Nach Ermittlungen der Polizei hatte der mutmaßliche Attentäter fünf Schusswaffen bei sich, als er die beiden Moscheen angriff. Der Besitzer eines Waffenladens in Christchurch, David Tipple, sagte nun bei einer Pressekonferenz, der mutmaßliche Attentäter habe bei seiner Firma online vier Waffen und Munition erstanden: Es habe sich dabei um einen von der Polizei überprüften Onlineversandhandel gehandelt, sagte Tipple. Er und seine Angestellten seien "bestürzt und angewidert" über das Attentat vom vergangenen Freitag. Brenton Tarrant besitzt seit 2017 einen Waffenschein.

Die Organisatoren der größten Waffenschau in Neuseeland sagten die Veranstaltung in der Nähe von Auckland ab - aus Respekt vor den Opfern und wegen "erhöhter Sicherheitsrisiken", wie es in einer Erklärung heißt . Die Kumeu Militaria Show hätte am 23. März stattfinden sollen.

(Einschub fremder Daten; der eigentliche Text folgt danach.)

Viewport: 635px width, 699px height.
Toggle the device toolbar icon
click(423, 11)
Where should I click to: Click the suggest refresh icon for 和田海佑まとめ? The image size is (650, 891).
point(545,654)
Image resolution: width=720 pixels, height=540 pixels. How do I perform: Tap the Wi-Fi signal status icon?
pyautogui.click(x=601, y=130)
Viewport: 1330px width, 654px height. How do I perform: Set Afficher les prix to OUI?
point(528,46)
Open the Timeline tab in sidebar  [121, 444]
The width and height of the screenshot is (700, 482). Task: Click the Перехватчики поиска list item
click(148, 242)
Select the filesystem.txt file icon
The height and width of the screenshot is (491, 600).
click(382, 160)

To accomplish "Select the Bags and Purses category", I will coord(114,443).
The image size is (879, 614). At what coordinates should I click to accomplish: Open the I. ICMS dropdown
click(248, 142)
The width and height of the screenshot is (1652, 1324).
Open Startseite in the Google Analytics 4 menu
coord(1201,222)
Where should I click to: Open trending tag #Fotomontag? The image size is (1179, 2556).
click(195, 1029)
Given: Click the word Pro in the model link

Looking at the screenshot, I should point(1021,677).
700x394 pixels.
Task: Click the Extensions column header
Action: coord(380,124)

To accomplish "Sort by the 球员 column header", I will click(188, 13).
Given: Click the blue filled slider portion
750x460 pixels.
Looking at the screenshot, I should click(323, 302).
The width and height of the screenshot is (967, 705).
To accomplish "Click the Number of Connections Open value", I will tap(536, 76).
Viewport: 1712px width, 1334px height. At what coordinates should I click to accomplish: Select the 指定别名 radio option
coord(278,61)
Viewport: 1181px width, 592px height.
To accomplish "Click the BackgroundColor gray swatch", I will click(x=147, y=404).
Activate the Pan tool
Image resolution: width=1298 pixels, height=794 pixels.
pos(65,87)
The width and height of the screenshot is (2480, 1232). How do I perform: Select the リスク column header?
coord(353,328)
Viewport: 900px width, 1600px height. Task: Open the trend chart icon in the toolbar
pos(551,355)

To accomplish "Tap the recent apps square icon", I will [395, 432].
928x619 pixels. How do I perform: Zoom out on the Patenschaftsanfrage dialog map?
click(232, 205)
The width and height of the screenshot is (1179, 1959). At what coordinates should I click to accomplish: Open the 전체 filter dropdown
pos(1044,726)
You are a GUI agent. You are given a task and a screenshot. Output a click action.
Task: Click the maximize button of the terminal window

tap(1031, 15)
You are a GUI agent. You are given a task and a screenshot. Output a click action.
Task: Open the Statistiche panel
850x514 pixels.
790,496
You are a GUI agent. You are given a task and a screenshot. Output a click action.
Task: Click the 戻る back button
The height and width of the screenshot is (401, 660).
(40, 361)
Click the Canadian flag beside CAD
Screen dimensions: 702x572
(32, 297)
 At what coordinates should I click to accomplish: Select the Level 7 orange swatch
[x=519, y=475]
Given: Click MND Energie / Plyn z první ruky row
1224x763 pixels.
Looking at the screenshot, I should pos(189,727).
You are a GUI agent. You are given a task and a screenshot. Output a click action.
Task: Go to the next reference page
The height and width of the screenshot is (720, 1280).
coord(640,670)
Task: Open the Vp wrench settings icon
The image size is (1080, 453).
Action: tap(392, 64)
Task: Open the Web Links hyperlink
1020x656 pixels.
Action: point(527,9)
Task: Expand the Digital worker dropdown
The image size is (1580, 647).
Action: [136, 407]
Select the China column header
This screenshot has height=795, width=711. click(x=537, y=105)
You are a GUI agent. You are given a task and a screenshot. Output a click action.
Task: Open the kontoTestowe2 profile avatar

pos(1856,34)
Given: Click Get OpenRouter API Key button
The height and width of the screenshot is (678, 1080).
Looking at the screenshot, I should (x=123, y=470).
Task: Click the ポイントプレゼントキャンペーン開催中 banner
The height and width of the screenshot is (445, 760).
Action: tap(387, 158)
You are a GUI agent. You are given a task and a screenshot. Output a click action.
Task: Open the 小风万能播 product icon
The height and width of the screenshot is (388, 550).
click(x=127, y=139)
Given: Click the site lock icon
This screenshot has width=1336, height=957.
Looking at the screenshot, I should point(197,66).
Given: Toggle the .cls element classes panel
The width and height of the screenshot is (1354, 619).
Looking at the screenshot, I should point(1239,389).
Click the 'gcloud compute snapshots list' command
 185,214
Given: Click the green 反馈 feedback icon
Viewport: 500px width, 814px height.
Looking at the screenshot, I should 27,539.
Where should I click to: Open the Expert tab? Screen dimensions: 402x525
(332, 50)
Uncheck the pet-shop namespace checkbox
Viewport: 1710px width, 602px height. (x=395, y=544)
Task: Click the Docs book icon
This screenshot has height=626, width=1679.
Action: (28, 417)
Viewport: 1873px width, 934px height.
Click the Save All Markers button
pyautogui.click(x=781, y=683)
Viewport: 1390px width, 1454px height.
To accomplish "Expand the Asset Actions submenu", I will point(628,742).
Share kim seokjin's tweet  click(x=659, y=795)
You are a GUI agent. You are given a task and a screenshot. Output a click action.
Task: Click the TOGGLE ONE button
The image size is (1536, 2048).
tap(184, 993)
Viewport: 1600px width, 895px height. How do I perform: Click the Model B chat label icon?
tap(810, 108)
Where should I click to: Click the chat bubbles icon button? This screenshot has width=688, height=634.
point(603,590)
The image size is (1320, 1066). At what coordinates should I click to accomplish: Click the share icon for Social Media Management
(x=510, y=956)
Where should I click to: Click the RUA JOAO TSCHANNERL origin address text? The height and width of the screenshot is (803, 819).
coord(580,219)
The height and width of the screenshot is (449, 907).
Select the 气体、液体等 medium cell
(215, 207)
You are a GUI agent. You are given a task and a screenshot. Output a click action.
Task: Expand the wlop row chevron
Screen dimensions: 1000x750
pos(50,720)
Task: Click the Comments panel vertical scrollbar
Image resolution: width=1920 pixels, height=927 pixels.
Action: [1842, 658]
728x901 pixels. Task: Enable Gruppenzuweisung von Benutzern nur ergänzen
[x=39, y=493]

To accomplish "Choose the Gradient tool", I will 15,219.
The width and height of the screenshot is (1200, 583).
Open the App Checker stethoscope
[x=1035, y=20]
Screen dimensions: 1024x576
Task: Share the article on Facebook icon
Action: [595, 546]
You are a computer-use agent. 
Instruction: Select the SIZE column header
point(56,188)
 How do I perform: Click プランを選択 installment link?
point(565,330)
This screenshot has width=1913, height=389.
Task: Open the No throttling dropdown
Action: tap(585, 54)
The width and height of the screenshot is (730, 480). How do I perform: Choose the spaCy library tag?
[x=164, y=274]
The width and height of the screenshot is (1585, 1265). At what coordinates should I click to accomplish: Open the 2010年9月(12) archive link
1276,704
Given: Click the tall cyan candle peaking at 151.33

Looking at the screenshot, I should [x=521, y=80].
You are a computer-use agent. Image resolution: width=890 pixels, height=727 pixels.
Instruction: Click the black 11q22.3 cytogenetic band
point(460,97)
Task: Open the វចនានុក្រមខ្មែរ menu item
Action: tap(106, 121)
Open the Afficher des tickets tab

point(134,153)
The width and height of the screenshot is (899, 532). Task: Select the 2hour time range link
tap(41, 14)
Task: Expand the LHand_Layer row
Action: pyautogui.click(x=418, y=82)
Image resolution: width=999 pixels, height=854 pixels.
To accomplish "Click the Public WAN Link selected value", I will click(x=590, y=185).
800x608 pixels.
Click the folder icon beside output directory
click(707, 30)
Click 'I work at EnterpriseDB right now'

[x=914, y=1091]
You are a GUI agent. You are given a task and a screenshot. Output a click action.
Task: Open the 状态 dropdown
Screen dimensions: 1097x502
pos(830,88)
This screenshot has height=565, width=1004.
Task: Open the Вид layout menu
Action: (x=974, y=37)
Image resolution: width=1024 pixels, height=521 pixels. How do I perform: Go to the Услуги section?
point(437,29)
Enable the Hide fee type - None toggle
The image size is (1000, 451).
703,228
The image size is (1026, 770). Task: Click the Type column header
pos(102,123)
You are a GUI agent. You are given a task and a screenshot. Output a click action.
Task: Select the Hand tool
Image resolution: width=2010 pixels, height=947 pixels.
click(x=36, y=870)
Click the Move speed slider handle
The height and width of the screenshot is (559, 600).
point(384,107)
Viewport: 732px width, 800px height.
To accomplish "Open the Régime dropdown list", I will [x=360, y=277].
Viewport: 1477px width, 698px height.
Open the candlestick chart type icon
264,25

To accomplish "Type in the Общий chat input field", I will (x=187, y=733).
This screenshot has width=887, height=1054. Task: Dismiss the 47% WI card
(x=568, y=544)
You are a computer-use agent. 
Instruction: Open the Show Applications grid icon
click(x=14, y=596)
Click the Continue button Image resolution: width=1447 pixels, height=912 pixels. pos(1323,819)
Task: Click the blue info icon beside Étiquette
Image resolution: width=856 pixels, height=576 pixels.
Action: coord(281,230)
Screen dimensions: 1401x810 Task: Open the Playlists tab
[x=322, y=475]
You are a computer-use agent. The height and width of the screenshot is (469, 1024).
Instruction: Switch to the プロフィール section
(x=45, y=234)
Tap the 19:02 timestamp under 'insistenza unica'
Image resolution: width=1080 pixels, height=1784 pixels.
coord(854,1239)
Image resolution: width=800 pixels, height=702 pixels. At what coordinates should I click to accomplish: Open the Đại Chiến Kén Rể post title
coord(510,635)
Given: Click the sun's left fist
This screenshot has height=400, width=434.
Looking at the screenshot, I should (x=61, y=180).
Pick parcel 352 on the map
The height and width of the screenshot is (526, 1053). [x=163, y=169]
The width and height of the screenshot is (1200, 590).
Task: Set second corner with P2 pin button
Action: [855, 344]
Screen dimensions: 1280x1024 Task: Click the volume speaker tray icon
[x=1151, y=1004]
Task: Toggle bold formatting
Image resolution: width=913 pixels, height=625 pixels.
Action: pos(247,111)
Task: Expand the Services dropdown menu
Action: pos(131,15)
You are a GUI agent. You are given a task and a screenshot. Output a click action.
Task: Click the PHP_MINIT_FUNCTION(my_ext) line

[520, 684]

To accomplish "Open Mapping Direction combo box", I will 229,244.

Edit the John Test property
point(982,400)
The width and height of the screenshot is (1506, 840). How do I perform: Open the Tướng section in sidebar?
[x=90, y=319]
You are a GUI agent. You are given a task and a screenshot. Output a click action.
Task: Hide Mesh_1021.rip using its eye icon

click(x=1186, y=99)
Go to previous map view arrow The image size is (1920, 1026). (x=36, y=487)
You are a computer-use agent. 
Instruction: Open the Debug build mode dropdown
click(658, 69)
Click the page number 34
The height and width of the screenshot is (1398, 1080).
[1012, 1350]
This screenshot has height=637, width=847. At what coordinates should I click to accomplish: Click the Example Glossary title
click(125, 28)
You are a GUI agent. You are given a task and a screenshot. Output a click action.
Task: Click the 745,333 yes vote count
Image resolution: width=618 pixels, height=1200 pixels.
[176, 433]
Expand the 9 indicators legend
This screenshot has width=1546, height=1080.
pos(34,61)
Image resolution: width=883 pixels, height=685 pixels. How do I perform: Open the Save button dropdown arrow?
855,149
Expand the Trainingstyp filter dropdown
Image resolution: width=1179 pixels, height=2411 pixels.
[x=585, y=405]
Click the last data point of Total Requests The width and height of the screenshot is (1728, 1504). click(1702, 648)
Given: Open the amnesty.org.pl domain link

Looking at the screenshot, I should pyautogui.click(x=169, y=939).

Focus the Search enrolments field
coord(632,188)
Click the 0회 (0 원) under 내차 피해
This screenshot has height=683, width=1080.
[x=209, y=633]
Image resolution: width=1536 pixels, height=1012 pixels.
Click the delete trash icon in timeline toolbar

  • Neuseelands Parlament berät über Verschärfung der Waffengesetze

Schon kurz nach dem Attentat kündigte Neuseelands Premierministerin Jacinda Ardern an, die Waffengesetze im Land verschärfen zu wollen. Am Montag nun beriet das Kabinett in der Hauptstadt Wellington unter Arderns Vorsitz über das Vorhaben. "Wir wollen so schnell wie möglich damit vorankommen", sagte sie. Ihre Koalition sei sich darin einig. Vor der nächsten Kabinettssitzung am kommenden Montag wolle sie weitere Details bekannt geben, sagte Ardern. "Das bedeutet letzten Endes, dass wir innerhalb von zehn Tagen nach diesem furchtbaren Akt des Terrorismus Reformen verkünden werden, die, wie ich glaube, unsere Gemeinschaft sicherer machen werden."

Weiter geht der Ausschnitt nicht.